Customary Buyer Expenses:
The following is a list of common expenses a buyer can expect in a real estate transaction. Because every case is unique, this list may not cover every expense a buyer may see; however, we will make every effort to guarantee that our clients are fully informed from the very beginning of the process to the end. There will be no surprises. If an expense is necessary, you will know about it up front. We take this very seriously, and when choosing a title company we insist that you accept nothing less.

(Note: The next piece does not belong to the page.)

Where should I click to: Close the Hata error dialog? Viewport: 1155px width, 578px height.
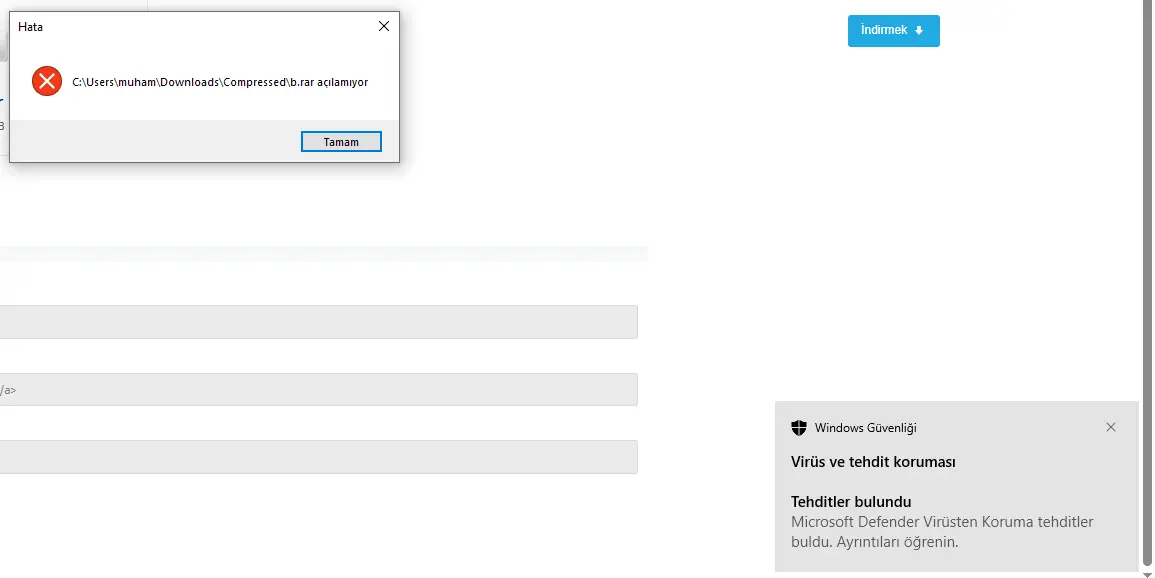384,27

Lender Fees – The buyer is responsible for all lender fees associated with the mortgage he/she is taking out for the purchase of a new home. Such fees may include but are not limited to: organization and discount fees, underwriting fees, credit report fees, escrow, prepaid interest, etc. A lender may also be entitled to charge the buyer third party fees, such as appraisals and surveys. There are many fees associated with taking out a mortgage, so please take the time to shop around and know what you are paying for. Many lenders charge fees far higher than the industry standards, while others charge no fees at all.Security National Title & Escrow, LLC has over time developed strong relationships with several reputable lenders with consistently competitive rates; give us a call and we will be happy to help you in your search.
Buyers are responsible for all third party inspections, such as home inspections, termite inspections, etc.
Buyers will be responsible for any fees associated with the purchase of homeowner’s insurance. Like mortgage lenders, it very much pays to shop around to know which companies offer the most coverage per dollar. Know what you are paying for, and how much you should be paying.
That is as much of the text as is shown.